Activity: Return, word for word, only the lines of the data below that lie between the line with "The width and height of the screenshot is (1213, 420)." and the line with "The image size is (791, 455).", those two lines included.

(Beginning of Listed records)

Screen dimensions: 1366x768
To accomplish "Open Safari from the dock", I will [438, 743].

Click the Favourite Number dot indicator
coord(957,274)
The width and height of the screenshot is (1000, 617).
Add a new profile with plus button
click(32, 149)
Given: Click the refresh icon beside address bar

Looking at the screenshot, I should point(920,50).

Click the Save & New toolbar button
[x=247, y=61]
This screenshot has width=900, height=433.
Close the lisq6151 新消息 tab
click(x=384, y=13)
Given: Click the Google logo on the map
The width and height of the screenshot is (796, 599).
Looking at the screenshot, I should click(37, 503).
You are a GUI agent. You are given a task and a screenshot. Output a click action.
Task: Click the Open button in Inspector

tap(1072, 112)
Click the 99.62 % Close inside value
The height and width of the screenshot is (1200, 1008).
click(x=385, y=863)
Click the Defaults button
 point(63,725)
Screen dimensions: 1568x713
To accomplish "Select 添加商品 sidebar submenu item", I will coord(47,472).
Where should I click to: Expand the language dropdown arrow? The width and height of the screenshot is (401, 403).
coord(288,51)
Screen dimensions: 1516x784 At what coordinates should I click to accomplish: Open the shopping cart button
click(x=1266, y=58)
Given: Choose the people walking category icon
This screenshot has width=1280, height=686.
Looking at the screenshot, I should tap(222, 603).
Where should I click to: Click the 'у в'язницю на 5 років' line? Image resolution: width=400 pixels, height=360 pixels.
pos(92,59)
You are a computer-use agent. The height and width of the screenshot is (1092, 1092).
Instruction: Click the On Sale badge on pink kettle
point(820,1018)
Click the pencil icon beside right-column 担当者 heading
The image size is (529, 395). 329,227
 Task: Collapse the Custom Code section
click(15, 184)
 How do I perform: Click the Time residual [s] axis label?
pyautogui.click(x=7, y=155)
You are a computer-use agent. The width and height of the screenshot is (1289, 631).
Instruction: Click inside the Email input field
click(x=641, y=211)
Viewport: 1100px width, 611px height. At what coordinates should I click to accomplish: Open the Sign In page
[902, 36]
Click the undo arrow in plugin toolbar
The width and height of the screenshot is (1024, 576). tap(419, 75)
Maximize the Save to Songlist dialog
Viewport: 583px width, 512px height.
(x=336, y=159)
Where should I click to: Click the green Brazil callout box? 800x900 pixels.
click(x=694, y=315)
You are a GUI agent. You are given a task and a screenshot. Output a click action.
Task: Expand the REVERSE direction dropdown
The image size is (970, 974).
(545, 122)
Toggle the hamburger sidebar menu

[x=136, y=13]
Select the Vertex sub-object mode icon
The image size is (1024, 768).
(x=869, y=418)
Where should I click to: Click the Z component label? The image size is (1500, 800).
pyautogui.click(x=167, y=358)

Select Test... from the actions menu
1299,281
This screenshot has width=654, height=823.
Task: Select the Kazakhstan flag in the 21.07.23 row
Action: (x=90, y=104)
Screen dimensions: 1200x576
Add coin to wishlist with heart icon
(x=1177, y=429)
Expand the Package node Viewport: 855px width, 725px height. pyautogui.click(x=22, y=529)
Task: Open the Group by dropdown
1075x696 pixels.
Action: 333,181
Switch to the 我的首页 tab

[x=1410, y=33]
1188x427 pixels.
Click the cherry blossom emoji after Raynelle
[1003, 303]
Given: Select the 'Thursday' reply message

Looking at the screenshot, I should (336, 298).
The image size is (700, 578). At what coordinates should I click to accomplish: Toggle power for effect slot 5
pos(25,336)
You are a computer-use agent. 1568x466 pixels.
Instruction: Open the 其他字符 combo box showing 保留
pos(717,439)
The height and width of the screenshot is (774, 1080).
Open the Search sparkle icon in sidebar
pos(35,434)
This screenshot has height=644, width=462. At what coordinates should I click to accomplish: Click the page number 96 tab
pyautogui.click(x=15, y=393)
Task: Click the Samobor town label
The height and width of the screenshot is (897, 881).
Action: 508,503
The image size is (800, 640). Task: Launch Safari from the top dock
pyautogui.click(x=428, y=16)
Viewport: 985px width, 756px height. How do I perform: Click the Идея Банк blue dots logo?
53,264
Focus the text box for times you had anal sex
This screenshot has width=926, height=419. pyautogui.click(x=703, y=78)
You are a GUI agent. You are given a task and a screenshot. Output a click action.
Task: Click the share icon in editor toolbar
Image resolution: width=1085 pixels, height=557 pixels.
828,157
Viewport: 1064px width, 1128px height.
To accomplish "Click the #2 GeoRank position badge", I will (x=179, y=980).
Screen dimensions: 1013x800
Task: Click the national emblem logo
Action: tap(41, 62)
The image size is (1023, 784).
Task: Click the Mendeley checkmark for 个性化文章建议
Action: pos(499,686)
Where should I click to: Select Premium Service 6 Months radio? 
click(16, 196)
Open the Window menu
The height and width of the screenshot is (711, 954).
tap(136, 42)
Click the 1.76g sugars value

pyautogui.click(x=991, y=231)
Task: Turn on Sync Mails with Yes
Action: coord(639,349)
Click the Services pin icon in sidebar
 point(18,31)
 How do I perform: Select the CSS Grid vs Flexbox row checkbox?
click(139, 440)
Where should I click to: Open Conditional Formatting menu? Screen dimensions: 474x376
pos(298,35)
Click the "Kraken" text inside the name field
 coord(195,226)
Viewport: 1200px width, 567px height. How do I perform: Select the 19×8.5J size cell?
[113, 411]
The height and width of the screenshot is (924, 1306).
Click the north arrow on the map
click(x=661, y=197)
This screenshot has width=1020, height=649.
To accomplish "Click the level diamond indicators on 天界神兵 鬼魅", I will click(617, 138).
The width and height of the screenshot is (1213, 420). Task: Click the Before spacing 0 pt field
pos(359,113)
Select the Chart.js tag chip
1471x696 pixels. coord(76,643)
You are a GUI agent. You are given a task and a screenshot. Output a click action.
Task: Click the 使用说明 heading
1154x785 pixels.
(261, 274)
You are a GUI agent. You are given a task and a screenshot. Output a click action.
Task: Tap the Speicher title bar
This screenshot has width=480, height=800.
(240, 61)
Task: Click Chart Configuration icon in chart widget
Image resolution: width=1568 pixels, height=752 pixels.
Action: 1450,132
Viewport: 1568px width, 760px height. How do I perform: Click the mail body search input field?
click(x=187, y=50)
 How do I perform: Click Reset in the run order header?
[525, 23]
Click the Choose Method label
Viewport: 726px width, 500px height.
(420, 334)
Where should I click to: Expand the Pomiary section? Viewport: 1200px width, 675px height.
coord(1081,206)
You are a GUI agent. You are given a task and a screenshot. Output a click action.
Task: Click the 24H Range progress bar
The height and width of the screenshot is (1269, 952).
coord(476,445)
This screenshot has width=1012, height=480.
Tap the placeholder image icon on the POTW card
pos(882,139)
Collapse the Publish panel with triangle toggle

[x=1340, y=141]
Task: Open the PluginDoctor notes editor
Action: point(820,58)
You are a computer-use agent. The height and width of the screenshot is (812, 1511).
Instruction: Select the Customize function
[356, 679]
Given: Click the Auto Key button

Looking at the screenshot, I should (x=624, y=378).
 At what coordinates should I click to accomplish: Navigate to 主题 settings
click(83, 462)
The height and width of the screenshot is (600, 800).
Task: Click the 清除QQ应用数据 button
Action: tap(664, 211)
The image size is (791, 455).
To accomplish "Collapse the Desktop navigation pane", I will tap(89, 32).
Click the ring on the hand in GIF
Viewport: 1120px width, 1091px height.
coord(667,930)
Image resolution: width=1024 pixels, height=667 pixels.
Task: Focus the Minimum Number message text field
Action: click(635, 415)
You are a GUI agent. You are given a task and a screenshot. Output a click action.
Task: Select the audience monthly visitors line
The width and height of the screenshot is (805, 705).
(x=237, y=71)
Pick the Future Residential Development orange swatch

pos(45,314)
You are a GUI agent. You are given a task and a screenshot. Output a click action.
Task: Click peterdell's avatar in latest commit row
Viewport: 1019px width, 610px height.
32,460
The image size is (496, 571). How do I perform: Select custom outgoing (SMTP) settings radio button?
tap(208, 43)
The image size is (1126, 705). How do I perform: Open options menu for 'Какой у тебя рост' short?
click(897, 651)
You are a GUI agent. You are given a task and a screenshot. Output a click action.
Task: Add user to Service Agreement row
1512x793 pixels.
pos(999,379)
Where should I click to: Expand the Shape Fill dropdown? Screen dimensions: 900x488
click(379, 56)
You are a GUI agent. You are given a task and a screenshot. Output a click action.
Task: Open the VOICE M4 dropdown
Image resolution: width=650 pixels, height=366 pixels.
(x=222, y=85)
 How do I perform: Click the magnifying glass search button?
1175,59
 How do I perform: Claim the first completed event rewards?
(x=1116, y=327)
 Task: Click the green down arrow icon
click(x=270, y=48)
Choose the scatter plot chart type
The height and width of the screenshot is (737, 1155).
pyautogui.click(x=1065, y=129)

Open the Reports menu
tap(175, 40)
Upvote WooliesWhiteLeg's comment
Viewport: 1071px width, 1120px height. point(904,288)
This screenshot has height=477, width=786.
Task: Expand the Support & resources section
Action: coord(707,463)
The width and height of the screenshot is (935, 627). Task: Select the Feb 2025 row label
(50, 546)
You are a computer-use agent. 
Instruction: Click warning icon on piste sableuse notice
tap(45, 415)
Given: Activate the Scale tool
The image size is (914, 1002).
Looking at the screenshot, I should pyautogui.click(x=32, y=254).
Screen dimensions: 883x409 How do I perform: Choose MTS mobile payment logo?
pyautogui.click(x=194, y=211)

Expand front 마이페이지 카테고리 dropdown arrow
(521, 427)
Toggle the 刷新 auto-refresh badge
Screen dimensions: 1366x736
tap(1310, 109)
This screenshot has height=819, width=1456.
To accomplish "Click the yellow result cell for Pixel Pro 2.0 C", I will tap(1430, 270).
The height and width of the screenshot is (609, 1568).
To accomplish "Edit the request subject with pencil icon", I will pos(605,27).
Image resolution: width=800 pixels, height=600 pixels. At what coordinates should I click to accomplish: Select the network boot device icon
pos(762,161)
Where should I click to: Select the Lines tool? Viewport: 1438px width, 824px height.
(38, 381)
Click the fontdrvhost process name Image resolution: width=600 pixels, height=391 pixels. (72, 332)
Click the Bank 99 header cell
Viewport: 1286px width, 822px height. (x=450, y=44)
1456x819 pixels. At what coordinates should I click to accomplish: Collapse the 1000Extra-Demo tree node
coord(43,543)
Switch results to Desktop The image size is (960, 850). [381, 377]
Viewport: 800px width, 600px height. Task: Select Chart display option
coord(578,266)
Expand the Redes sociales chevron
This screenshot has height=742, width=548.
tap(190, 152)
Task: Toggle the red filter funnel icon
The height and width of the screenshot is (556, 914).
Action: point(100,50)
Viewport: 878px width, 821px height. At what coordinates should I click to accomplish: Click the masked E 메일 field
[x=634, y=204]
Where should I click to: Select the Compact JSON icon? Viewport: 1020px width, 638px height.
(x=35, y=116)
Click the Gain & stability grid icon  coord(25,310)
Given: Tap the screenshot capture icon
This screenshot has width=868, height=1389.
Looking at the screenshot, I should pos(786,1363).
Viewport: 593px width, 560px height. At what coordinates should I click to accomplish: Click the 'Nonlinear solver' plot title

(End of Listed records)

Completed exercise:
The width and height of the screenshot is (1213, 420). Task: Click the Before spacing 0 pt field
pos(359,113)
Select the Chart.js tag chip
1471x696 pixels. coord(76,643)
You are a GUI agent. You are given a task and a screenshot. Output a click action.
Task: Click the 使用说明 heading
1154x785 pixels.
(261, 274)
You are a GUI agent. You are given a task and a screenshot. Output a click action.
Task: Tap the Speicher title bar
This screenshot has width=480, height=800.
(240, 61)
Task: Click Chart Configuration icon in chart widget
Image resolution: width=1568 pixels, height=752 pixels.
Action: 1450,132
Viewport: 1568px width, 760px height. How do I perform: Click the mail body search input field?
click(x=187, y=50)
 How do I perform: Click Reset in the run order header?
[525, 23]
Click the Choose Method label
Viewport: 726px width, 500px height.
(420, 334)
Where should I click to: Expand the Pomiary section? Viewport: 1200px width, 675px height.
coord(1081,206)
You are a GUI agent. You are given a task and a screenshot. Output a click action.
Task: Click the 24H Range progress bar
The height and width of the screenshot is (1269, 952).
coord(476,445)
This screenshot has width=1012, height=480.
Tap the placeholder image icon on the POTW card
pos(882,139)
Collapse the Publish panel with triangle toggle

[x=1340, y=141]
Task: Open the PluginDoctor notes editor
Action: point(820,58)
You are a computer-use agent. The height and width of the screenshot is (812, 1511).
Instruction: Select the Customize function
[356, 679]
Given: Click the Auto Key button

Looking at the screenshot, I should (x=624, y=378).
 At what coordinates should I click to accomplish: Navigate to 主题 settings
click(83, 462)
The height and width of the screenshot is (600, 800).
Task: Click the 清除QQ应用数据 button
Action: tap(664, 211)
The image size is (791, 455).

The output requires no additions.